O sindicato já realizou a ação em diversos bairros de Salvador e em outras cidades do interior do Estado.

A primeira ação acontece a partir das 7h30, na Praça Seu Rosa (Praça da Quadra), no Bairro Nova Cidade. As 70 primeiras pessoas que chegarem ao local poderão adquirir o botijão de gás pelo preço promocional, o restante do valor do produto será subsidiado pelo Sindipetro. É preciso levar o botijão vazio para fazer a troca e não será permitido mais de um botijão por pessoa.

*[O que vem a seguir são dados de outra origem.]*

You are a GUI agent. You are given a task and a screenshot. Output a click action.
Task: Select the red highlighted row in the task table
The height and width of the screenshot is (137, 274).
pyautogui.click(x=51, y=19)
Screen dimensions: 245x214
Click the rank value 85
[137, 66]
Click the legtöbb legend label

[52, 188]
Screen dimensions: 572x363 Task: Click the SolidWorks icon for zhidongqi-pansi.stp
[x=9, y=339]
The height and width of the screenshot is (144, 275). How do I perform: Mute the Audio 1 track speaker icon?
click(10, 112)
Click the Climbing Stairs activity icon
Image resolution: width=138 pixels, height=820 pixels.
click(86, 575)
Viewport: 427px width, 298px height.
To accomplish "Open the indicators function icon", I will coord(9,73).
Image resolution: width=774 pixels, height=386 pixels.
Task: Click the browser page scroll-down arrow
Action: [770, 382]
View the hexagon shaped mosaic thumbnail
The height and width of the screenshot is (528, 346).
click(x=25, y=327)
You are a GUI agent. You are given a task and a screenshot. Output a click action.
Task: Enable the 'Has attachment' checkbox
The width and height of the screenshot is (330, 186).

Neste mesmo dia, às 12h, acontece outra ação na Rua Feira de Santana, 785 (em frente ao espaço Farol), no Loteamento Bruno Bacelar Etapa II. Da mesma forma que pela manhã. a ação será por ordem de chegada e também serão disponibilizados 70 botijões pelo valor unitário de R$ 50,00.

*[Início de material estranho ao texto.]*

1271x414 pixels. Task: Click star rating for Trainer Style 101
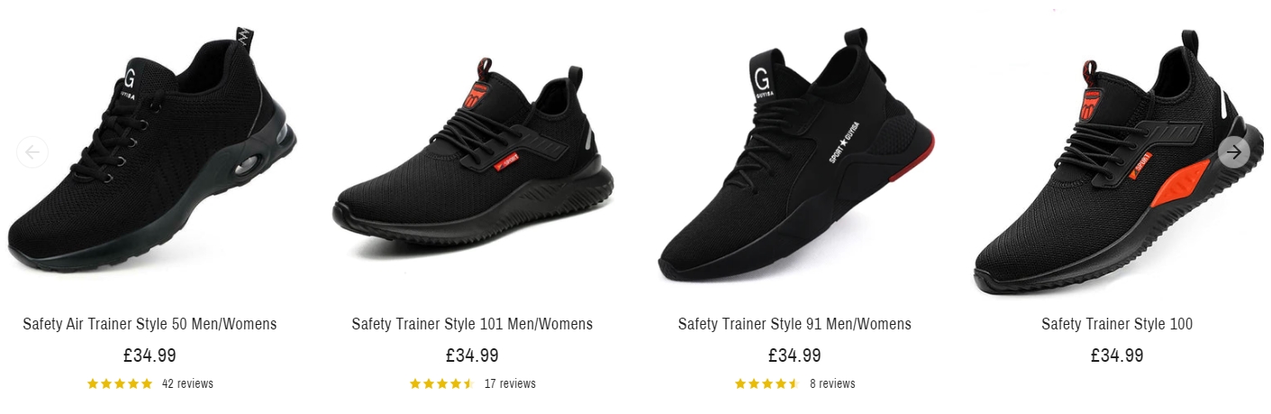[x=442, y=383]
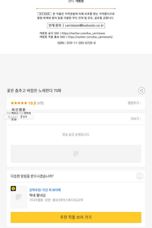The image size is (152, 228).
Task: Click the 10.0 rating score
Action: click(x=32, y=103)
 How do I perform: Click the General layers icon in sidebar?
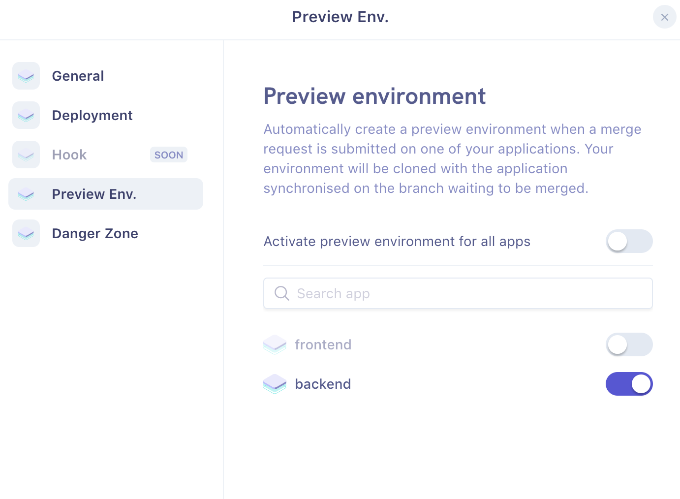(26, 76)
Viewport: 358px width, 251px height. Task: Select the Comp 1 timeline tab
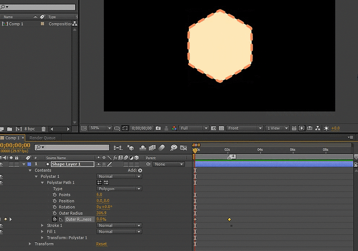(12, 138)
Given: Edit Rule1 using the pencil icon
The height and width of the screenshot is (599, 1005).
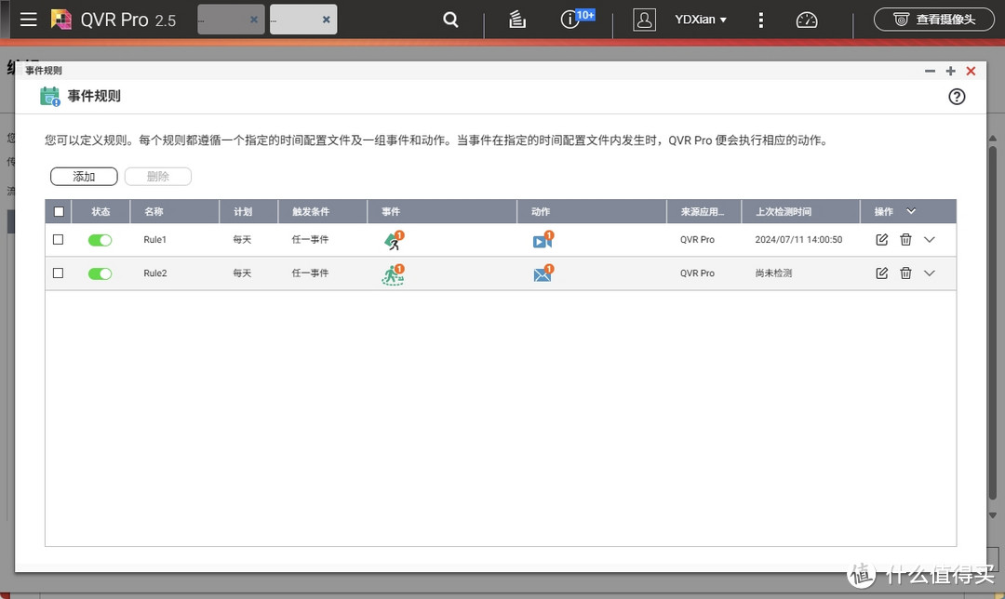Looking at the screenshot, I should [881, 239].
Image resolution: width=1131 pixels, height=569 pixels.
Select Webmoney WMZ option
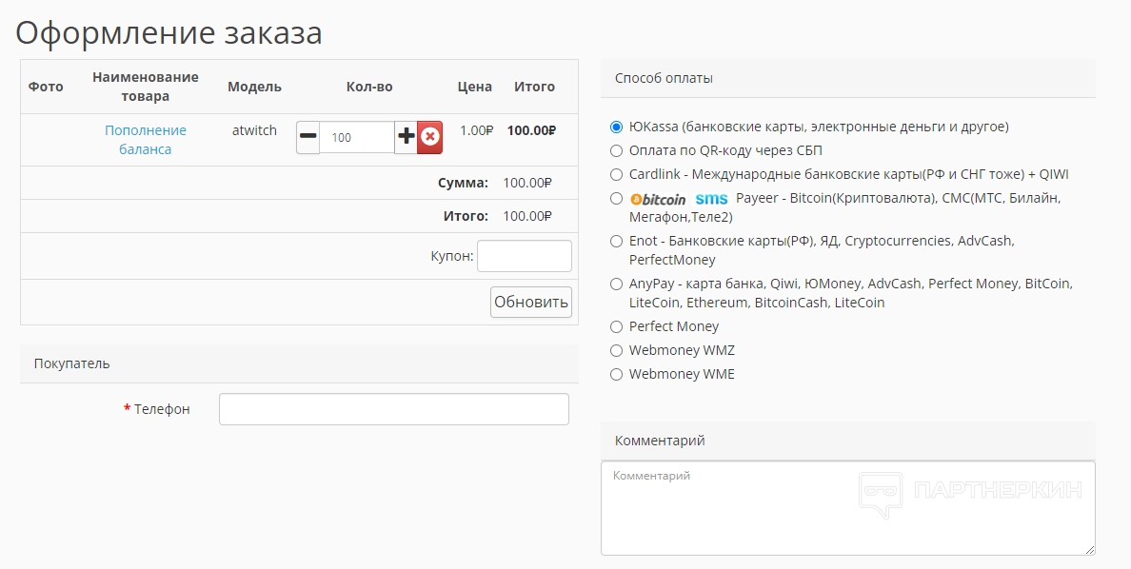[616, 350]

De acordo com o Sindipetro, a ação do preço justo, que acontece desde 2019, tem o objetivo de denunciar os prejuízos provocados pela política de preços dos combustíveis da Petrobrás e da Acelen, empresa que hoje administra a Refinaria Landulpho Alves, após privatização.

O Sindipetro afirma que defende a mudança da política de dolarização dos preços do gás de cozinha, da gasolina e diesel adotada no Brasil pelos governos Temer e Bolsonaro. A entidade sindical também defende uma política específica para o gás de cozinha por esse um produto essencial

O Diretor de Comunicação do Sindipetro Bahia, Radiovaldo Costa, chama a atenção para o fato de que “na Bahia, após privatização da Refinaria Landulpho Alves (Rlam), os preços dos combustíveis ficaram ainda mais caros do que no restante do país porque foi criado um monopólio privado internacional de petróleo no estado e a Acelen – empresa criada pelo grupo árabe Mubadala para administrar a Rlam, atual Refinaria de Mataripe – dita os preços dos produtos, sem nenhuma concorrência”.

Em cinco meses, a empresa privada efetuou 10 reajustes no preço do diesel e 8 no da gasolina. Já o gás de cozinha sofreu 3 reajustes neste mesmo período, acumulando um percentual de aumento de 17,02%, enquanto a Petrobrás reajustou o produto em 10%.